Vladimir (Frédéric Jacquot) et Pierre (Nicolas Georges) se connaissent depuis vingt-cinq ans. Ils sont devenus des amis et entretiennent chacun des passions diamétralement opposées. Le premier ne vit que pour les courses hippiques, le second vibre pour la musique.

La vie est apparemment mal faite puisque c'est Vladimir qui hérite d'une célèbre pianiste récemment disparue, un objet inattendu, d'exactement 2,74 mètres, matérialisé sur le sol par un contour de chatterton, un peu à la manière d'une scène de crime.

On reconnait la silhouette d’un Steinway de concert, le pur-sang de la musique, très beau mais encombrant. Quand il apprend sa valeur, autour de 100 000 € il le regardera d’un autre œil parce que le vendre pourrait lui permettre de concrétiser son rêve, à savoir déposer ses couleurs. Même si une telle somme ne suffit pas pour acquérir un cheval entier. Il se contentera volontiers d'une part car un cheval de courses se vend en parts de société à plusieurs propriétaires actionnaires.

Pierre est directeur d’agence bancaire. Il est prêt à débourser la somme pour réaliser son propre objectif et quitter un métier qui ne le satisfait pas du tout.

La pièce ferait long feu si la vie était aussi simple. Les deux potes ne se sont jamais livrés à des confidences et le public apprend que l'un comme l'autre ignorait avoir eu un challenger dans le coeur de Jeanne Donati ... que Vladimir consent avoir à peine connue.

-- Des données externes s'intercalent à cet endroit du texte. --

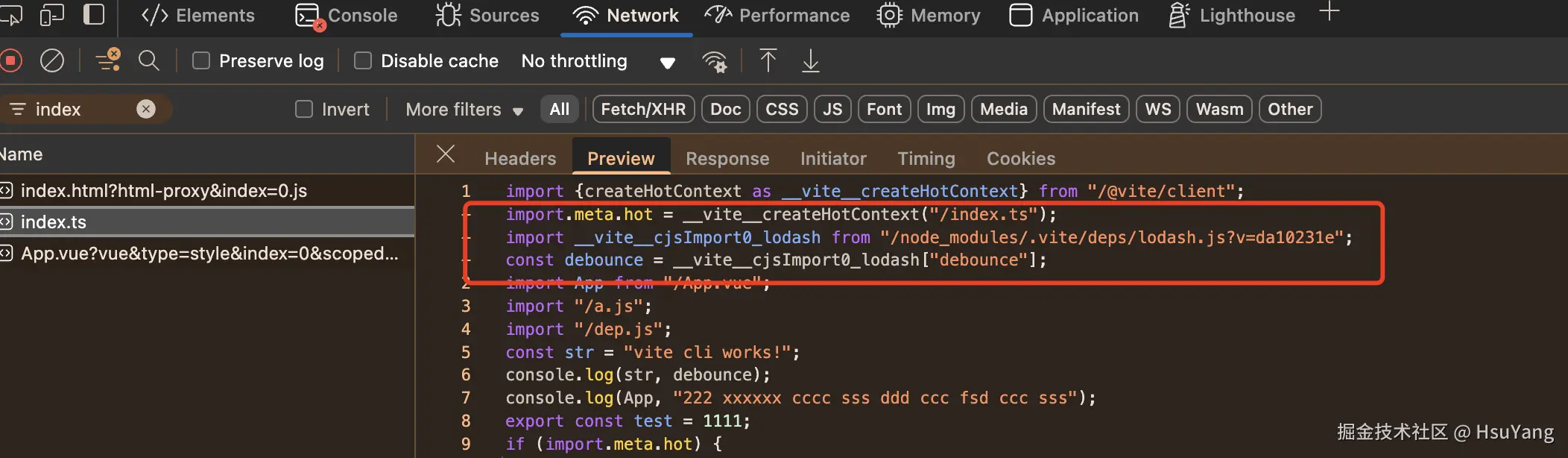
Task: Open network conditions settings icon
Action: pos(715,61)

Le ton monte vite entre eux.

Personne n'est au bout de ses surprises car arrive Alma (comme l'épouse de Gustav Mahler), la fille unique de la disparue. C'est une jeune fille plutôt désorientée mais aucunement triste, qui s’étonne que chacun ait connu sa mère et dont on ne comprend pas que sa mère l'ait déshéritée. Résultat des courses : deux vrais cons.

Une autre partie va se jouer ensuite qui redistribuera les cartes. Impossible d'en dire davantage mais vous pouvez aisément deviner qu'entre rêve et filiation il va falloir faire un choix. Si on peut jouer du piano à quatre mains, on pourra peut-être conjuguer la paternité de la même manière ...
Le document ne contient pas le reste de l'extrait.